Task description:
Give again, word for word, each line below starting at the one that contains "The width and height of the screenshot is (1487, 812)." and ending at the one that contains "You are a computer-use agent. Viewport: 600px".

Raw data:
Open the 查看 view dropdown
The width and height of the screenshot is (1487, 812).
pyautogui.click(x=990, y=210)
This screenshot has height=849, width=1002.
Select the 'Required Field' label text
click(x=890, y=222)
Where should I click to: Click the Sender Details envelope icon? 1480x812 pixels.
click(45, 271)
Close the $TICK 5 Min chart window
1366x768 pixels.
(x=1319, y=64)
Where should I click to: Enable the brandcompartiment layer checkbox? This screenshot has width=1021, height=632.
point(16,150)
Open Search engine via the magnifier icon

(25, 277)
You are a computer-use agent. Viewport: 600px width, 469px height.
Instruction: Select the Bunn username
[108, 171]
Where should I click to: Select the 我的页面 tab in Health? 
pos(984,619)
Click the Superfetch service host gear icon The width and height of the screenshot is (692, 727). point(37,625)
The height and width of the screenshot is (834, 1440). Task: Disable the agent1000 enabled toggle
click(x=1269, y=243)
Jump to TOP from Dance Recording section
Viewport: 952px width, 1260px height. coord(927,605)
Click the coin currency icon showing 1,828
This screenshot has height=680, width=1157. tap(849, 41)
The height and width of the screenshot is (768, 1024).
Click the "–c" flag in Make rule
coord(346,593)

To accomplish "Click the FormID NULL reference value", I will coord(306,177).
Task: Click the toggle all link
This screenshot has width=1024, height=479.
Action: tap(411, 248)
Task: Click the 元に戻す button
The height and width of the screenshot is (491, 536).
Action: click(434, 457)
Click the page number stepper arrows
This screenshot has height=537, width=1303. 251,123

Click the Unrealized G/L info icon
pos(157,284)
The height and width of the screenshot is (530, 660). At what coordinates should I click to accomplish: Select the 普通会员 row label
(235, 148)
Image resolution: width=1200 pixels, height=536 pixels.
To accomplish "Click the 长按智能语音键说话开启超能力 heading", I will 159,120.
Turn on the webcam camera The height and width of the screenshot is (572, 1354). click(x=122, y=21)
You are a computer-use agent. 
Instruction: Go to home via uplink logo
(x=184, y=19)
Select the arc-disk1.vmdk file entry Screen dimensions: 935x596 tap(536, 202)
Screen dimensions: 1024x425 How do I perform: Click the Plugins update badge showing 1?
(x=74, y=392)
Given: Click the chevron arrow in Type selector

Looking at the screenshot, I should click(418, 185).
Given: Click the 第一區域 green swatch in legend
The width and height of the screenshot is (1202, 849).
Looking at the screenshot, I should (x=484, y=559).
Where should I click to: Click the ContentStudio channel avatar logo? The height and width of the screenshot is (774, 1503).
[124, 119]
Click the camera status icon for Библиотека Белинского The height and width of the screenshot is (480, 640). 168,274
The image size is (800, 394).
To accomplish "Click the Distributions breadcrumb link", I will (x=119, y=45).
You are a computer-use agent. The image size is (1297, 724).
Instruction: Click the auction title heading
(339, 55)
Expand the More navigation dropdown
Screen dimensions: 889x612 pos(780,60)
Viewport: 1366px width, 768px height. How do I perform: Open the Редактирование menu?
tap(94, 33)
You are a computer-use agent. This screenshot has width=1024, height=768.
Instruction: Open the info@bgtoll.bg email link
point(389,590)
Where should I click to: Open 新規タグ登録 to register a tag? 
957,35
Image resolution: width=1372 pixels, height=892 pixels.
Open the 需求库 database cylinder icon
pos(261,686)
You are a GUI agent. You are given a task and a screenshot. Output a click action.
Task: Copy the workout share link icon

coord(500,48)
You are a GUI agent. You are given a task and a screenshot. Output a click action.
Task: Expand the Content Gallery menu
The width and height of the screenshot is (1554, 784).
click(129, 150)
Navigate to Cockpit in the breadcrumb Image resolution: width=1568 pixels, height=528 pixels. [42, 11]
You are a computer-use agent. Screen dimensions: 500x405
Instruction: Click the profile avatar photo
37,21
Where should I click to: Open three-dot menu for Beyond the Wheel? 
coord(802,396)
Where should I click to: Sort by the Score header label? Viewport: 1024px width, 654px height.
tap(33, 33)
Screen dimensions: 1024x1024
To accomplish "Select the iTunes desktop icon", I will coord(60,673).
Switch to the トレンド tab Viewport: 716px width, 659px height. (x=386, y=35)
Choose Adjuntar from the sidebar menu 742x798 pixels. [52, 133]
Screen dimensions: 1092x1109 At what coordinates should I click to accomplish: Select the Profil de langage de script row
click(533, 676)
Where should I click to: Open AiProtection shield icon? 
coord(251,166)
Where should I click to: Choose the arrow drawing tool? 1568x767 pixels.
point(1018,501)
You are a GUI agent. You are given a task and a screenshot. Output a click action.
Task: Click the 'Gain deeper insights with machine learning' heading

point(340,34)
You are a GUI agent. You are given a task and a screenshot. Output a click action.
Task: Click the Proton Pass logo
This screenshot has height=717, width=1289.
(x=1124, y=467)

Exercise output:
The width and height of the screenshot is (1487, 812).
pyautogui.click(x=990, y=210)
This screenshot has height=849, width=1002.
Select the 'Required Field' label text
click(x=890, y=222)
Where should I click to: Click the Sender Details envelope icon? 1480x812 pixels.
click(45, 271)
Close the $TICK 5 Min chart window
1366x768 pixels.
(x=1319, y=64)
Where should I click to: Enable the brandcompartiment layer checkbox? This screenshot has width=1021, height=632.
point(16,150)
Open Search engine via the magnifier icon

(25, 277)
You are a computer-use agent. Viewport: 600px width, 469px height.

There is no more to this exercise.